提示文
都市景観に見られる河川や土木構築物(道路、鉄道、橋梁など)は、周辺環境とスケールの異なる無機質な素材と構成で周囲との関係を分断し、特異な景観を形成している。そして都市には、高速道路や鉄道、河川に挟まれることで、周辺要素と空間的・用途的に切り離された1街区が、浮島のように存在する場所(浮島空間)が多数生じている。こうした浮島空間は、建築と土木構築物によってできる都市景観を形成する上で重要な場所の一つと考えられる。
本研究は、浮島空間と土木構築物の関係を調査・分析する。それらの検討を踏まえ、浮島空間や土木構築物に建築とランドスケープを用いた新たな関係を挿入することで、互いの特性が一体化した都市景観を再構成することを目指す。

表示された行
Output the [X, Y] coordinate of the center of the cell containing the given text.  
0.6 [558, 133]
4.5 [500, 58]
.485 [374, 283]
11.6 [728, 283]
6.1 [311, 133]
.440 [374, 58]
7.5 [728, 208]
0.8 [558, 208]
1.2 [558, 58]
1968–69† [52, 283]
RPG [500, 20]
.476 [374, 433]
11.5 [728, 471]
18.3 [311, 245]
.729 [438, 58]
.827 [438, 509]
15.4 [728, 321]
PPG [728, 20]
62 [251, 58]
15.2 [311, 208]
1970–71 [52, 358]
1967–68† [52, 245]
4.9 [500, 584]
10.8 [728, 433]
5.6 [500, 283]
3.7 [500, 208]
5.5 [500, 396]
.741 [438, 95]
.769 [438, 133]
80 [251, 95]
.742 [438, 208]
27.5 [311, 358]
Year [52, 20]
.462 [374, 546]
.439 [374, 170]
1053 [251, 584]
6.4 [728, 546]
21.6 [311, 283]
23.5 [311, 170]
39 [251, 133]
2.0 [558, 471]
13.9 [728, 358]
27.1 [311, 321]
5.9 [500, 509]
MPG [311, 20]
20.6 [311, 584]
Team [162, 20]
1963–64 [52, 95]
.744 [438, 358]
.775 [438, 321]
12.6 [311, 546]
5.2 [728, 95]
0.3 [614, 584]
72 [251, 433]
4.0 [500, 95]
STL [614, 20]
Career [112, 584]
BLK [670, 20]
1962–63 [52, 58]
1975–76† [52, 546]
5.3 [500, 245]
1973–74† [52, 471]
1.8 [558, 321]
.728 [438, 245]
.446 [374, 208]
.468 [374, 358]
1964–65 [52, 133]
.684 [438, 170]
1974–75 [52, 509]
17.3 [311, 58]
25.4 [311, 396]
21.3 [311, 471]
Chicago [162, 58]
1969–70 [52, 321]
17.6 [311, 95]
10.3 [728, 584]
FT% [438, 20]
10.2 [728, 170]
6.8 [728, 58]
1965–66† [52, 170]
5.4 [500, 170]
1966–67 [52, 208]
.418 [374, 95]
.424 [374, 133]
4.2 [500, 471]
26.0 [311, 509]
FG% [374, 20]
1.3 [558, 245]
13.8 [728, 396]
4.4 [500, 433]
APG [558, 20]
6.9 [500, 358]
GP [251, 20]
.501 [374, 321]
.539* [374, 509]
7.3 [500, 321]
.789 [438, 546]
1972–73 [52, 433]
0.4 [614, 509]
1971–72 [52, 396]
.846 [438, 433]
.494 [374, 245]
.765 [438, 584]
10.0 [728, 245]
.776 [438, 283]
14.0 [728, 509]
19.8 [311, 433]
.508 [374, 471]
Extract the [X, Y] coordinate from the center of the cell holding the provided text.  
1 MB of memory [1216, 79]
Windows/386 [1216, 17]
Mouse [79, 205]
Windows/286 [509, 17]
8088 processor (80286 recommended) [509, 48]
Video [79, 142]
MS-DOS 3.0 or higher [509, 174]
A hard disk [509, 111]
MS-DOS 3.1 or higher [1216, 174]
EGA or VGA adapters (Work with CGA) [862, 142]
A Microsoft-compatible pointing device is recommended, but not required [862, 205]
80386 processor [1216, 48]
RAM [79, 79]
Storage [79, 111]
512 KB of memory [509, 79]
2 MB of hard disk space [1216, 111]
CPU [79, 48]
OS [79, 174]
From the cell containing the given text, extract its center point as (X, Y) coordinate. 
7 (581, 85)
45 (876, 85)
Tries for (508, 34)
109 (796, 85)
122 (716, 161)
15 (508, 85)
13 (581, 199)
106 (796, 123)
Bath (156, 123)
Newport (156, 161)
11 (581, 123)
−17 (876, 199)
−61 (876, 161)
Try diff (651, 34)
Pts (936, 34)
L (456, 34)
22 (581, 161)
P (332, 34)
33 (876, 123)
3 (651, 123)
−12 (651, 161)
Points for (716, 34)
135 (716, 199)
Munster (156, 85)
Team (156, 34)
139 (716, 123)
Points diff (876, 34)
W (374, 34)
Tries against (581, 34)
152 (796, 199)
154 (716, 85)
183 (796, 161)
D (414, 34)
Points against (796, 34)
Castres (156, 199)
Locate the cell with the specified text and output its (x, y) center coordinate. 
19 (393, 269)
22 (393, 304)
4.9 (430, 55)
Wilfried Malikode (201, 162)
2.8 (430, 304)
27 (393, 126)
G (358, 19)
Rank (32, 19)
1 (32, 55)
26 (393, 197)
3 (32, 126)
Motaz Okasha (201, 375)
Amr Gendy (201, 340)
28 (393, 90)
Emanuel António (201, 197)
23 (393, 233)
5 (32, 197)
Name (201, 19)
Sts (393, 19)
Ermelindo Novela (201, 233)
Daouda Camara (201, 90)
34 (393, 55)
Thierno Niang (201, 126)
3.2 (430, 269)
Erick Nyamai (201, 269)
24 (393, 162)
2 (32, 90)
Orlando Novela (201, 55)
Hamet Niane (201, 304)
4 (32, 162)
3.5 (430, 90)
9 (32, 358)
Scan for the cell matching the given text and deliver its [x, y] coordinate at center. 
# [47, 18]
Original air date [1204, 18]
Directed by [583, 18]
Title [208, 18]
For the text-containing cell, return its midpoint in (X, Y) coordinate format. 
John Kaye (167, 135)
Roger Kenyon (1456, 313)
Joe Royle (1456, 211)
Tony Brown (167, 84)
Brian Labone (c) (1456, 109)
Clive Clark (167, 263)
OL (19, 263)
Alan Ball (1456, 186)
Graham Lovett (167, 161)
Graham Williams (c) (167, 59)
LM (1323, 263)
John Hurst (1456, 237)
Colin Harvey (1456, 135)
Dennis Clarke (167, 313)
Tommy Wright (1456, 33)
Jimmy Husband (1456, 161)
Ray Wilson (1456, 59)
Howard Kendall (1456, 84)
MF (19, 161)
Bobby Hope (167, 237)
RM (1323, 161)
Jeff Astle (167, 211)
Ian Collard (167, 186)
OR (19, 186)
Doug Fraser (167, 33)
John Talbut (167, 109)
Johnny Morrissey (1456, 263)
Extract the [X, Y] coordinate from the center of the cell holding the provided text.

課題の目標
次の1.〜3.の記述が提示文の内容と合っているかを「はい」か「いいえ」で答え、それぞれ判断の決め手となる提示文の語句を一字も変えずに引用してください。
1. 浮島空間とは、高速道路や鉄道、河川に挟まれて周辺要素から切り離された1街区が存在する場所を指す。
2. 本研究は、浮島空間を都市から取り除くことを目指している。
3. 都市景観に見られる土木構築物は、周辺環境と同じスケールの素材で構成されている。

この課題の結果
1. はい。「高速道路や鉄道、河川に挟まれることで、周辺要素と空間的・用途的に切り離された1街区が、浮島のように存在する場所(浮島空間)」
2. いいえ。「浮島空間や土木構築物に建築とランドスケープを用いた新たな関係を挿入することで、互いの特性が一体化した都市景観を再構成することを目指す」
3. いいえ。「周辺環境とスケールの異なる無機質な素材と構成で周囲との関係を分断し」